> _EXERCISE OBJECTIVE_: Once the data has been read, print it back in full, exactly.

> _DATA FOR THIS EXERCISE_:
● ● ● ● ●
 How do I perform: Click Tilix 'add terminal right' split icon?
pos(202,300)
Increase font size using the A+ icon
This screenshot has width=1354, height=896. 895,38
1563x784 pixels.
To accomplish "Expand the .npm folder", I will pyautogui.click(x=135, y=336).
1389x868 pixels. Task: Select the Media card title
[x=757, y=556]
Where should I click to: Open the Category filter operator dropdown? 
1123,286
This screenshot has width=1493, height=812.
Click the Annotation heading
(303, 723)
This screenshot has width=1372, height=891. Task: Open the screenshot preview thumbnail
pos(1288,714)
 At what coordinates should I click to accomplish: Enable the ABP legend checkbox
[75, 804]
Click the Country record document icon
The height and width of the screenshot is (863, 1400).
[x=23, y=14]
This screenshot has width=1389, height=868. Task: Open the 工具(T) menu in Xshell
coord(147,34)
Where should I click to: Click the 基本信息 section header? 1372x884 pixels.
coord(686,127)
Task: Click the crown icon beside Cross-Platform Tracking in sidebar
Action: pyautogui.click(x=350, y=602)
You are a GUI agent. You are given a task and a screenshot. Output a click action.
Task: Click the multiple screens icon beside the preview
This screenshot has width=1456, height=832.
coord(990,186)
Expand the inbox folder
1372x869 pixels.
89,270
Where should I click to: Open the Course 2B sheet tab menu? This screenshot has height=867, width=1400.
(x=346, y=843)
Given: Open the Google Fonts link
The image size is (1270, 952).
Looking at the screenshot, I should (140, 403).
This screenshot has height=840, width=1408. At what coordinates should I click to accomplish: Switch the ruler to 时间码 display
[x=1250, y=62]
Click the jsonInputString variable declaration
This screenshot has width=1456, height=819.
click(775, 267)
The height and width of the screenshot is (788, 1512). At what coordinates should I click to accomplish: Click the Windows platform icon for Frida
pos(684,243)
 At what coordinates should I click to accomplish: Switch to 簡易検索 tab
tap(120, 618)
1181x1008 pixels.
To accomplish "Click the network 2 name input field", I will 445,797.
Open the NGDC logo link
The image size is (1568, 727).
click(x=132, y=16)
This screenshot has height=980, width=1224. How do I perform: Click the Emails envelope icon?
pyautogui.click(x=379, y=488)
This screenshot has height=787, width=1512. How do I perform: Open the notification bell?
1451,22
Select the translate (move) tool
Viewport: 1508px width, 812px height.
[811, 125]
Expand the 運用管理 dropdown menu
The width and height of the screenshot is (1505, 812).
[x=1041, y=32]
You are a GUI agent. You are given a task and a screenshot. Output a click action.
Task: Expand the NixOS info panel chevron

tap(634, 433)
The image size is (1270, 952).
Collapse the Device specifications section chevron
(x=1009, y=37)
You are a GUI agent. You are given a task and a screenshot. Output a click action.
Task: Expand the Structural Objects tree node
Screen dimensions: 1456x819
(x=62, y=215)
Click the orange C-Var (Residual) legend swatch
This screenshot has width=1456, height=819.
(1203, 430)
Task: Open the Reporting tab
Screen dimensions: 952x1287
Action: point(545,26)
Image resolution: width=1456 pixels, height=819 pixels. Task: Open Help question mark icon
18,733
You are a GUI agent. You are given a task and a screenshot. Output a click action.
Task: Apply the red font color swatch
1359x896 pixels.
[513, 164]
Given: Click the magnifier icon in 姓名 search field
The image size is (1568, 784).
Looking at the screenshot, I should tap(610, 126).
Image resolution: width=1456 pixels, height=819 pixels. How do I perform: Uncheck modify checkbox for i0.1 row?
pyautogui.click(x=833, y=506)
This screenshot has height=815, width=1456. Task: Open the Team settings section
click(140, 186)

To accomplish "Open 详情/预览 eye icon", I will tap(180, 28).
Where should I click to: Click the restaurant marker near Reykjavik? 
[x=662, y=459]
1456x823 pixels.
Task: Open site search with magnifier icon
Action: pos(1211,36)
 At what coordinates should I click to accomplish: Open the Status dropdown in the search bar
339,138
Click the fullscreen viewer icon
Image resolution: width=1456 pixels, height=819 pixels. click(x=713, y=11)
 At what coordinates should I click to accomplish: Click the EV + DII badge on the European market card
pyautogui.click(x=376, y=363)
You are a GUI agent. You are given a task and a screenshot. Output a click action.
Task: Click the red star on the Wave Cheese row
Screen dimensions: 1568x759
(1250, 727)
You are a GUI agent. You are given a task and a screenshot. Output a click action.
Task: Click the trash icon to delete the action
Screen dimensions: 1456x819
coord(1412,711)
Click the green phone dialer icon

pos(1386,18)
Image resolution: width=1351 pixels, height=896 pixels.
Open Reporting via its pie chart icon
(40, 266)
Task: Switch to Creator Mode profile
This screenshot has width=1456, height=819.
● ● ● ● ●
> _TASK SOLUTION_:
 How do I perform: Click Tilix 'add terminal right' split icon?
pos(202,300)
Increase font size using the A+ icon
This screenshot has width=1354, height=896. 895,38
1563x784 pixels.
To accomplish "Expand the .npm folder", I will pyautogui.click(x=135, y=336).
1389x868 pixels. Task: Select the Media card title
[x=757, y=556]
Where should I click to: Open the Category filter operator dropdown? 
1123,286
This screenshot has width=1493, height=812.
Click the Annotation heading
(303, 723)
This screenshot has width=1372, height=891. Task: Open the screenshot preview thumbnail
pos(1288,714)
 At what coordinates should I click to accomplish: Enable the ABP legend checkbox
[75, 804]
Click the Country record document icon
The height and width of the screenshot is (863, 1400).
[x=23, y=14]
This screenshot has width=1389, height=868. Task: Open the 工具(T) menu in Xshell
coord(147,34)
Where should I click to: Click the 基本信息 section header? 1372x884 pixels.
coord(686,127)
Task: Click the crown icon beside Cross-Platform Tracking in sidebar
Action: pyautogui.click(x=350, y=602)
You are a GUI agent. You are given a task and a screenshot. Output a click action.
Task: Click the multiple screens icon beside the preview
This screenshot has width=1456, height=832.
coord(990,186)
Expand the inbox folder
1372x869 pixels.
89,270
Where should I click to: Open the Course 2B sheet tab menu? This screenshot has height=867, width=1400.
(x=346, y=843)
Given: Open the Google Fonts link
The image size is (1270, 952).
Looking at the screenshot, I should (140, 403).
This screenshot has height=840, width=1408. At what coordinates should I click to accomplish: Switch the ruler to 时间码 display
[x=1250, y=62]
Click the jsonInputString variable declaration
This screenshot has width=1456, height=819.
click(775, 267)
The height and width of the screenshot is (788, 1512). At what coordinates should I click to accomplish: Click the Windows platform icon for Frida
pos(684,243)
 At what coordinates should I click to accomplish: Switch to 簡易検索 tab
tap(120, 618)
1181x1008 pixels.
To accomplish "Click the network 2 name input field", I will 445,797.
Open the NGDC logo link
The image size is (1568, 727).
click(x=132, y=16)
This screenshot has height=980, width=1224. How do I perform: Click the Emails envelope icon?
pyautogui.click(x=379, y=488)
This screenshot has height=787, width=1512. How do I perform: Open the notification bell?
1451,22
Select the translate (move) tool
Viewport: 1508px width, 812px height.
[811, 125]
Expand the 運用管理 dropdown menu
The width and height of the screenshot is (1505, 812).
[x=1041, y=32]
You are a GUI agent. You are given a task and a screenshot. Output a click action.
Task: Expand the NixOS info panel chevron

tap(634, 433)
The image size is (1270, 952).
Collapse the Device specifications section chevron
(x=1009, y=37)
You are a GUI agent. You are given a task and a screenshot. Output a click action.
Task: Expand the Structural Objects tree node
Screen dimensions: 1456x819
(x=62, y=215)
Click the orange C-Var (Residual) legend swatch
This screenshot has width=1456, height=819.
(1203, 430)
Task: Open the Reporting tab
Screen dimensions: 952x1287
Action: point(545,26)
Image resolution: width=1456 pixels, height=819 pixels. Task: Open Help question mark icon
18,733
You are a GUI agent. You are given a task and a screenshot. Output a click action.
Task: Apply the red font color swatch
1359x896 pixels.
[513, 164]
Given: Click the magnifier icon in 姓名 search field
The image size is (1568, 784).
Looking at the screenshot, I should tap(610, 126).
Image resolution: width=1456 pixels, height=819 pixels. How do I perform: Uncheck modify checkbox for i0.1 row?
pyautogui.click(x=833, y=506)
This screenshot has height=815, width=1456. Task: Open the Team settings section
click(140, 186)

To accomplish "Open 详情/预览 eye icon", I will tap(180, 28).
Where should I click to: Click the restaurant marker near Reykjavik? 
[x=662, y=459]
1456x823 pixels.
Task: Open site search with magnifier icon
Action: pos(1211,36)
 At what coordinates should I click to accomplish: Open the Status dropdown in the search bar
339,138
Click the fullscreen viewer icon
Image resolution: width=1456 pixels, height=819 pixels. click(x=713, y=11)
 At what coordinates should I click to accomplish: Click the EV + DII badge on the European market card
pyautogui.click(x=376, y=363)
You are a GUI agent. You are given a task and a screenshot. Output a click action.
Task: Click the red star on the Wave Cheese row
Screen dimensions: 1568x759
(1250, 727)
You are a GUI agent. You are given a task and a screenshot. Output a click action.
Task: Click the trash icon to delete the action
Screen dimensions: 1456x819
coord(1412,711)
Click the green phone dialer icon

pos(1386,18)
Image resolution: width=1351 pixels, height=896 pixels.
Open Reporting via its pie chart icon
(40, 266)
Task: Switch to Creator Mode profile
This screenshot has width=1456, height=819.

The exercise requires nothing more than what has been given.